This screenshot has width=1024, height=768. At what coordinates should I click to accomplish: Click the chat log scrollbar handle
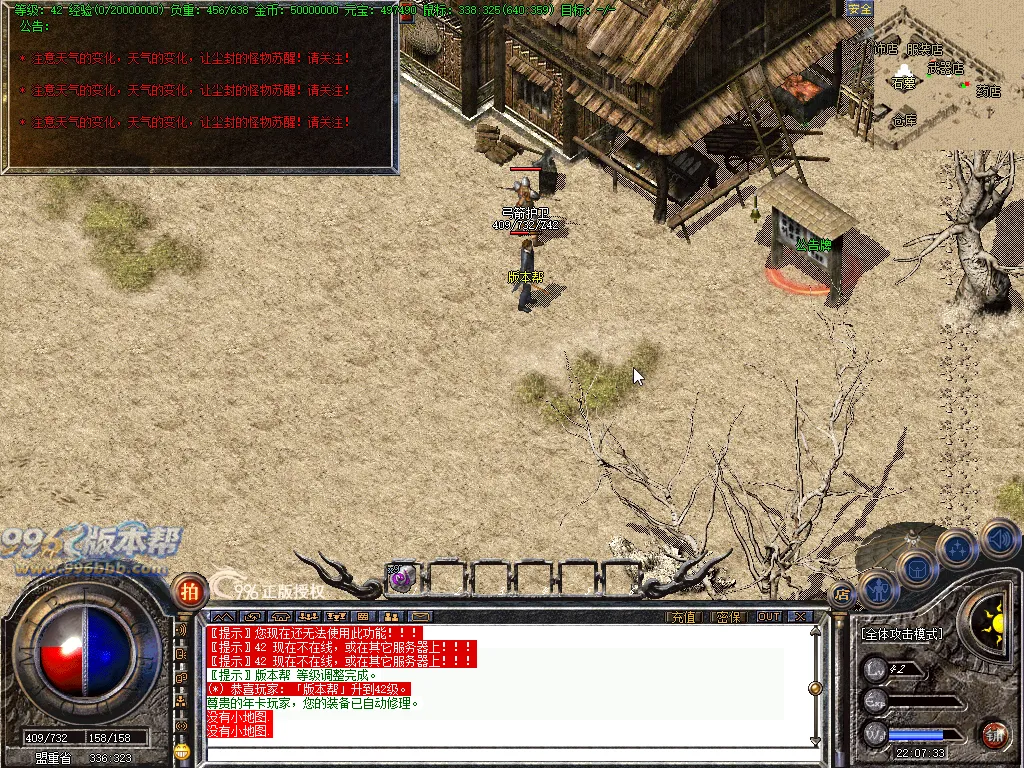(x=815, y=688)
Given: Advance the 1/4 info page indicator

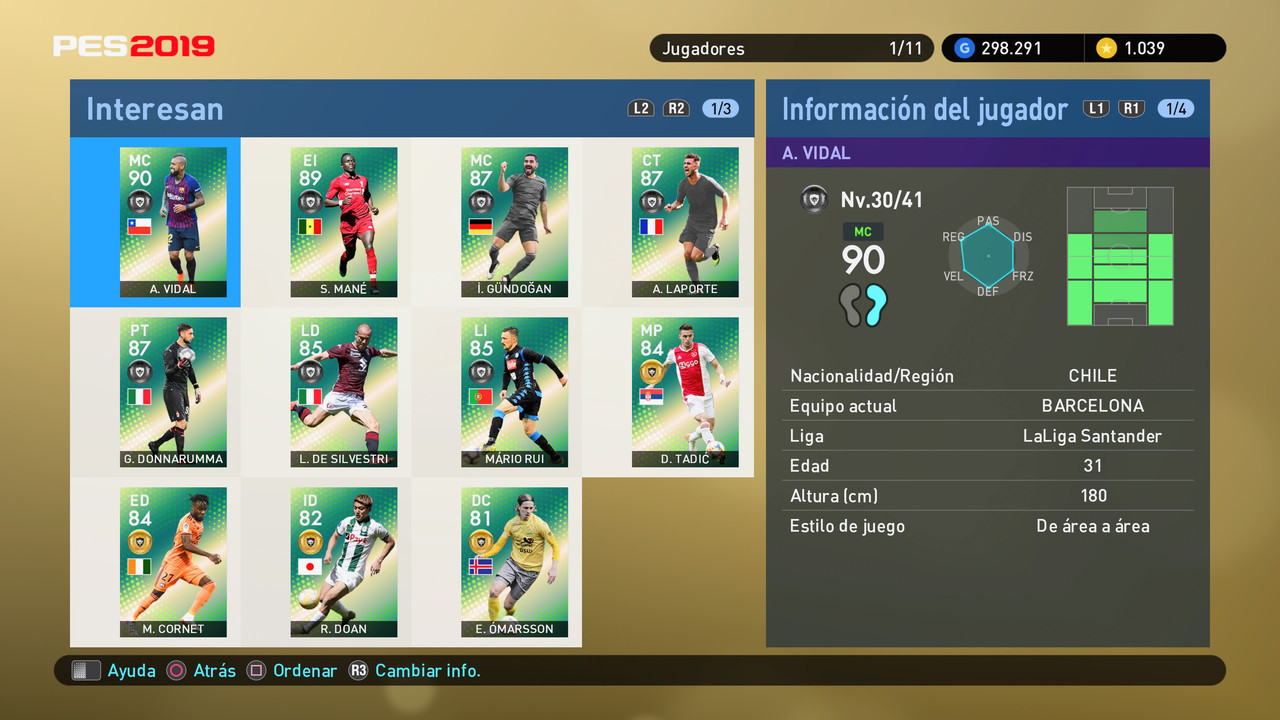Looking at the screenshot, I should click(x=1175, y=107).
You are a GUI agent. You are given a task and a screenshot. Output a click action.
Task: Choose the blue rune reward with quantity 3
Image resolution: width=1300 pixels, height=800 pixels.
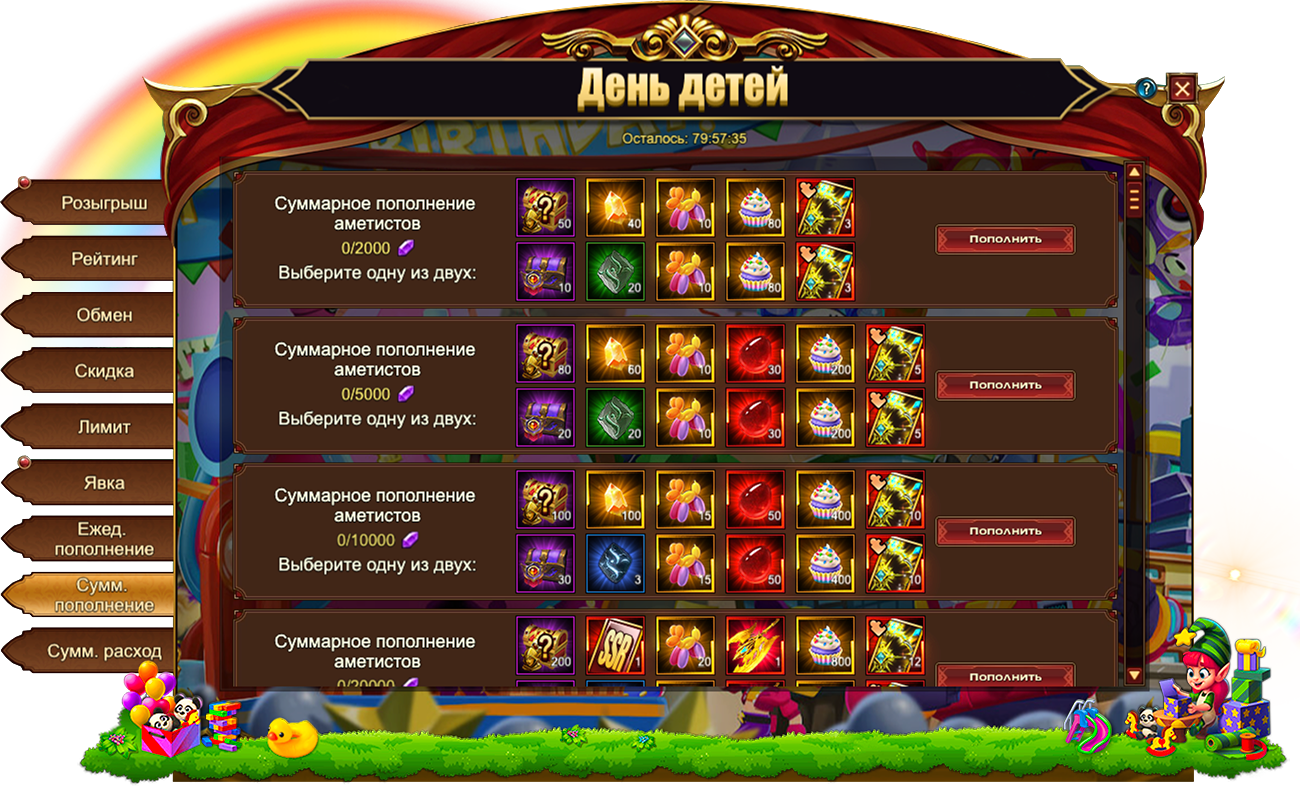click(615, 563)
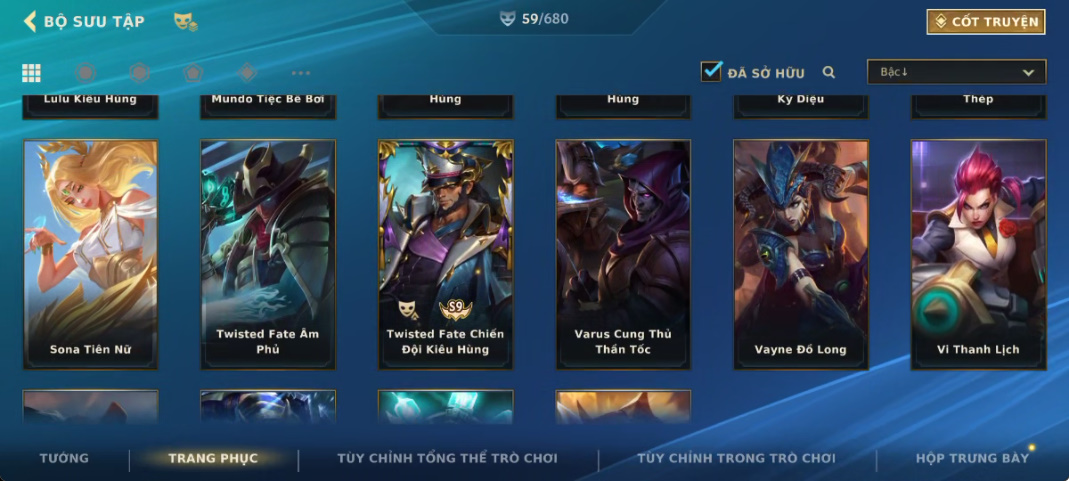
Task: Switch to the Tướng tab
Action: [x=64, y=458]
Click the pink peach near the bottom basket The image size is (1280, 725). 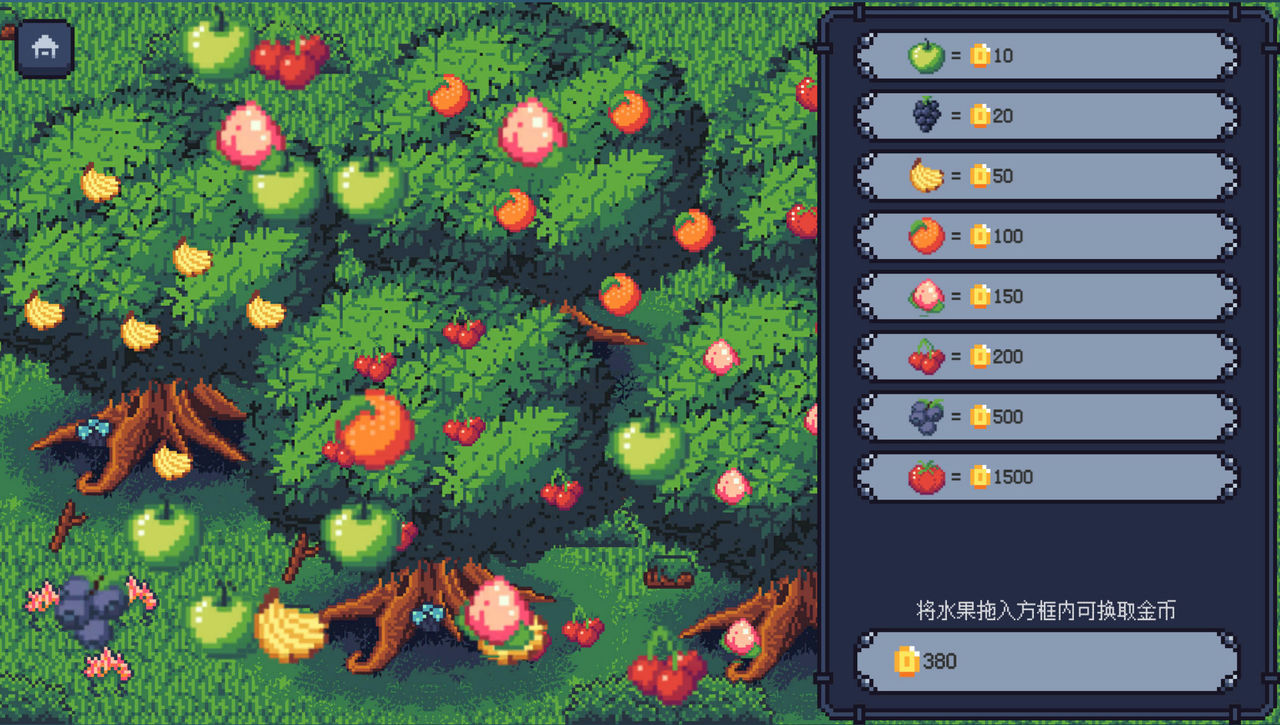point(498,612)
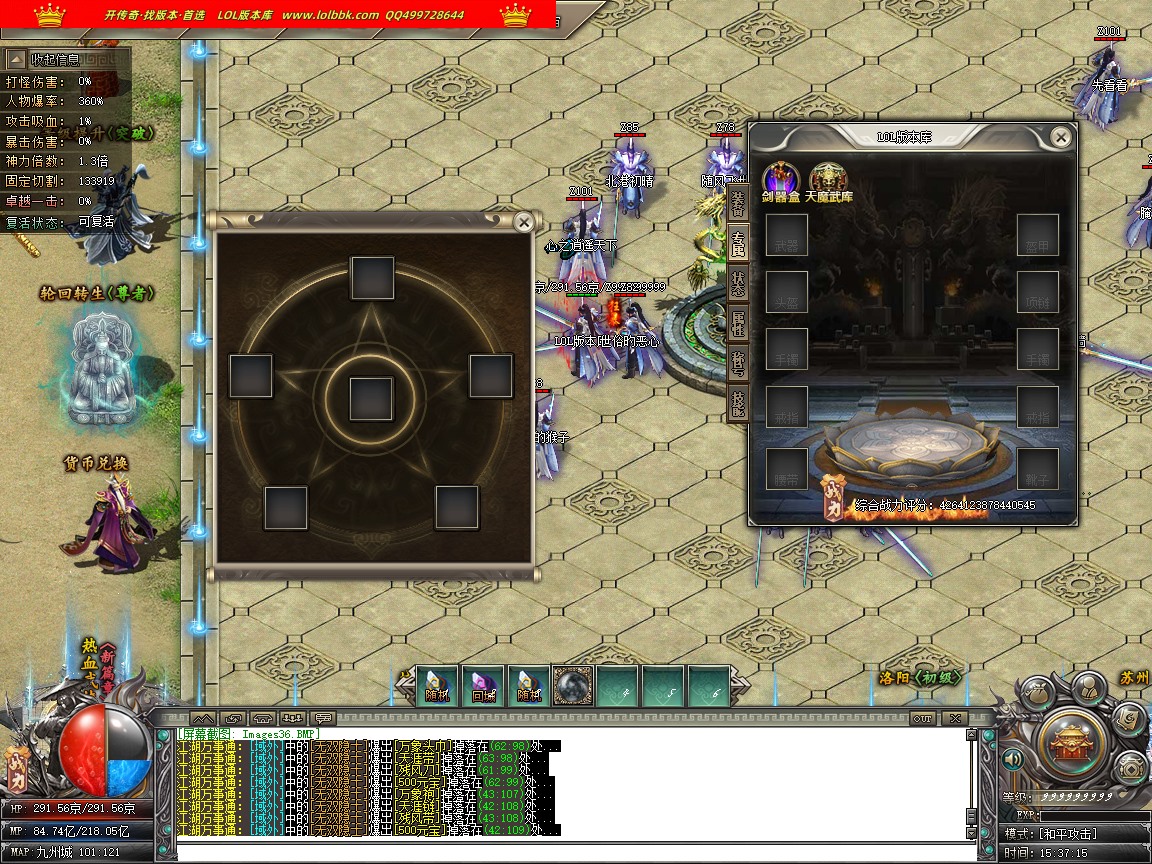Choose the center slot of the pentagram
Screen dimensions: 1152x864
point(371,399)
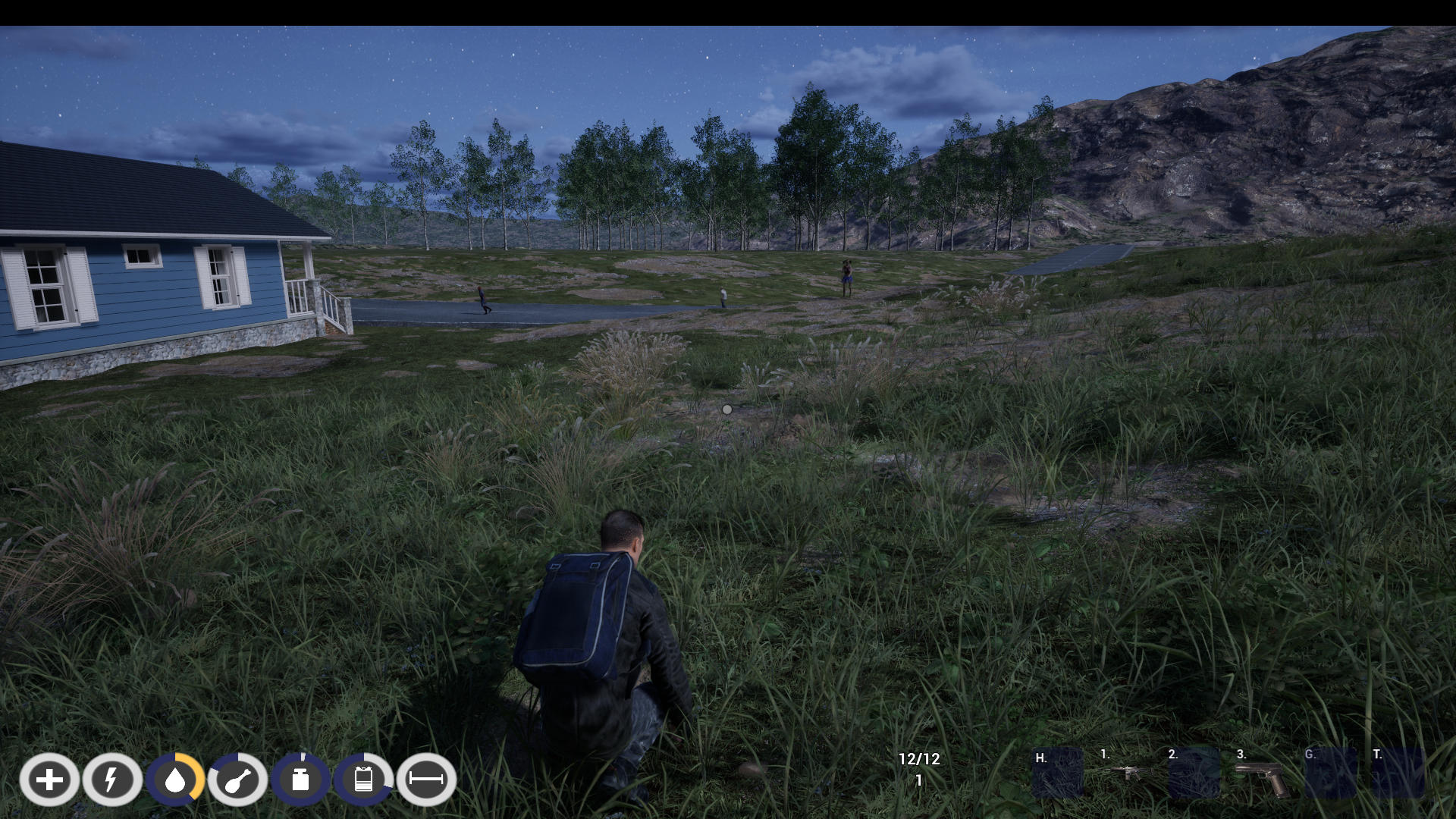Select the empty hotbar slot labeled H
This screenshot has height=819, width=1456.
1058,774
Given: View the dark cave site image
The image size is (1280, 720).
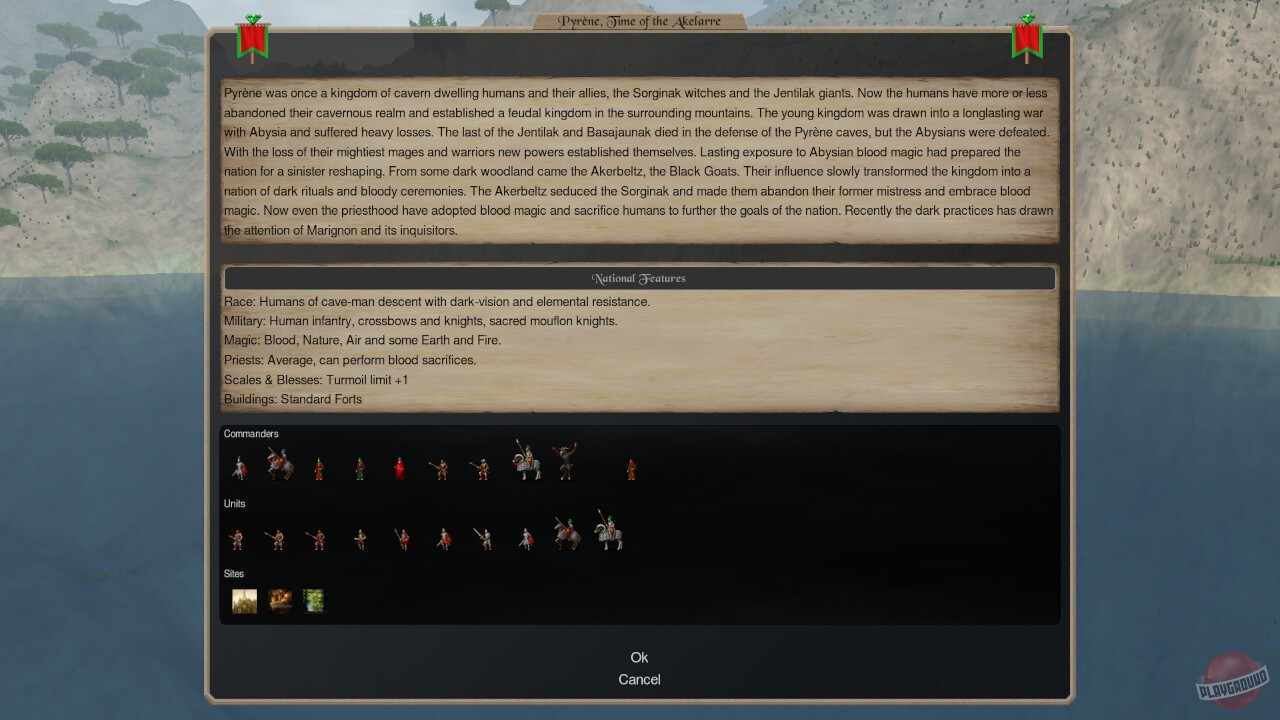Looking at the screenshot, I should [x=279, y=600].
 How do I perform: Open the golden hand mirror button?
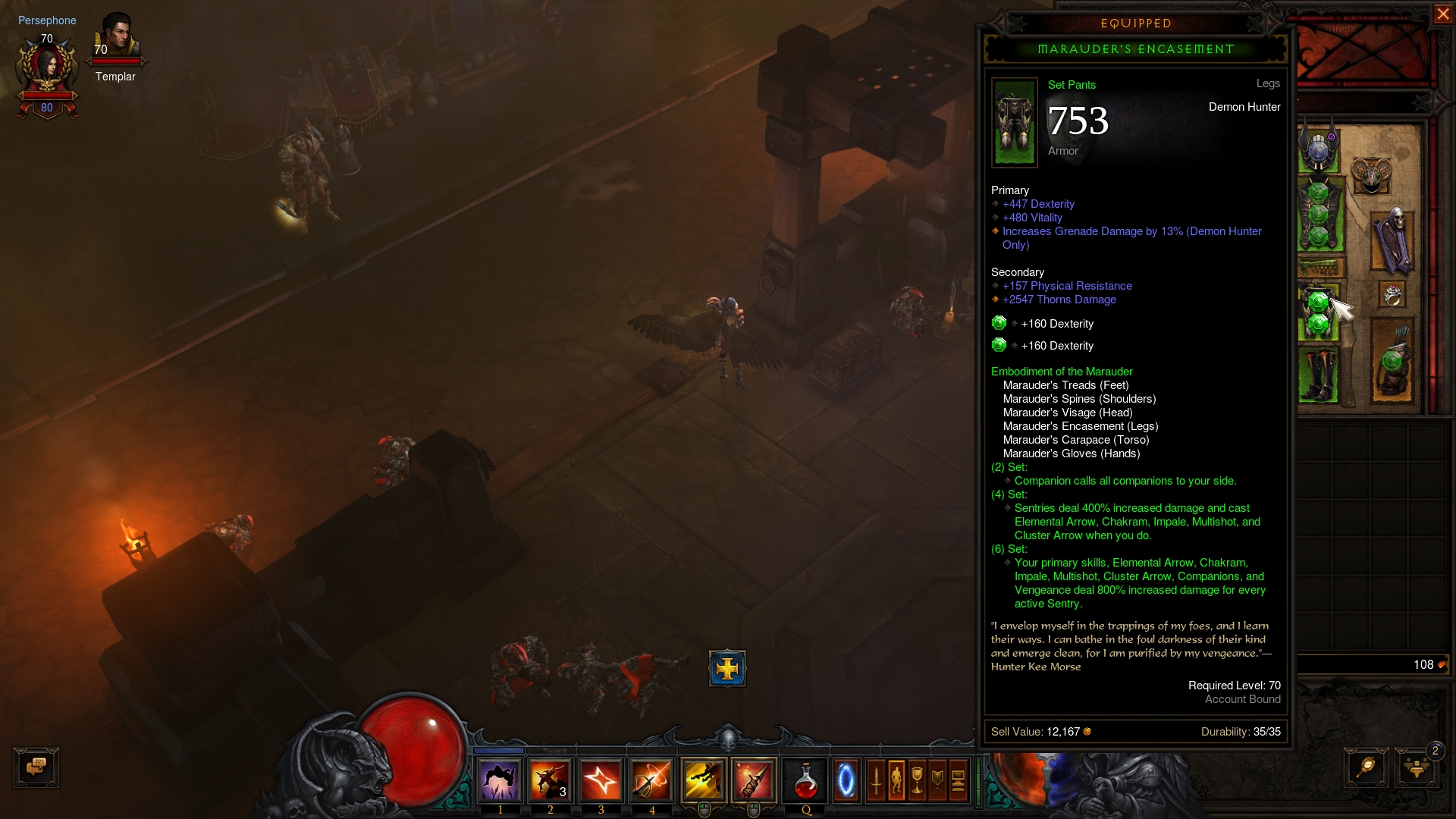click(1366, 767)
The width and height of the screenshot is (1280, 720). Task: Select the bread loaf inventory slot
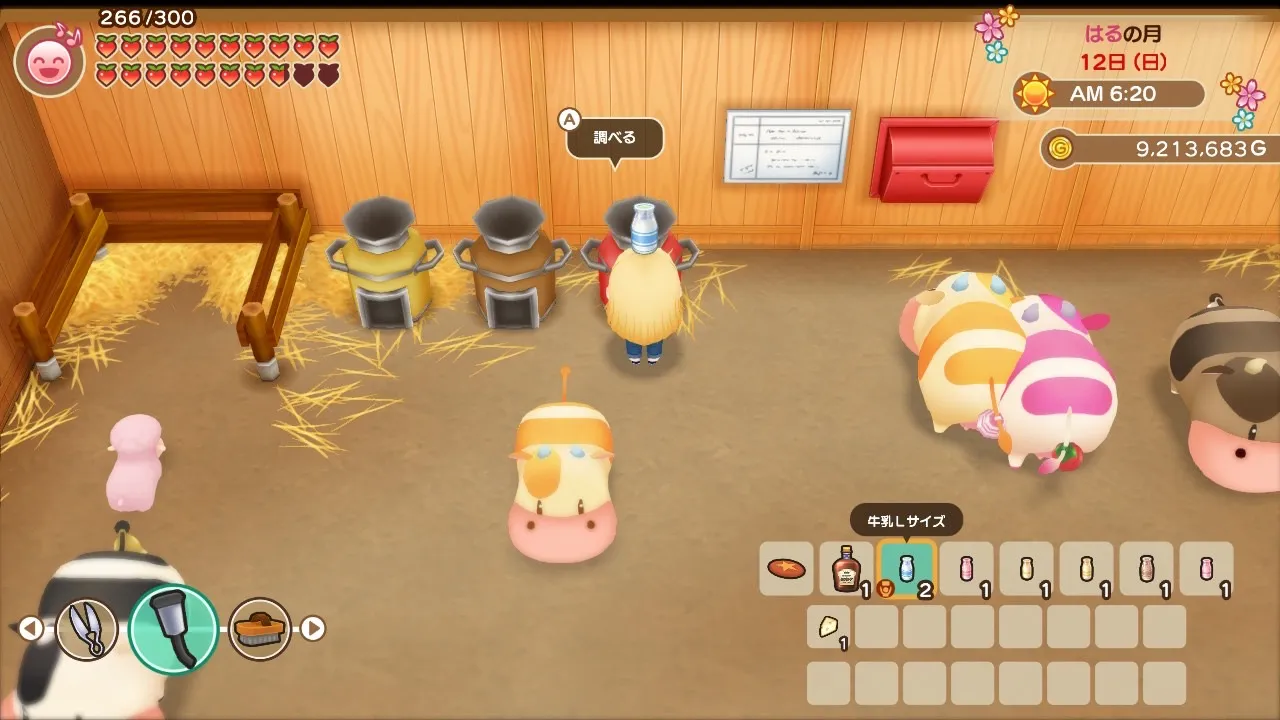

○ ○ ○ ○ ○ ○ ○

Copy the records from the first line up to and including the line with "Looking at the screenshot, I should click(x=1175, y=107).", swapping "indicator" for "marker" and changing nothing else. Leave out the pictures.

Exercise response >>
This screenshot has width=1024, height=768. At what coordinates should I click to accomplish: Click the chat log scrollbar handle
(x=815, y=688)
Given: Advance the 1/4 info page marker

Looking at the screenshot, I should click(x=1175, y=107).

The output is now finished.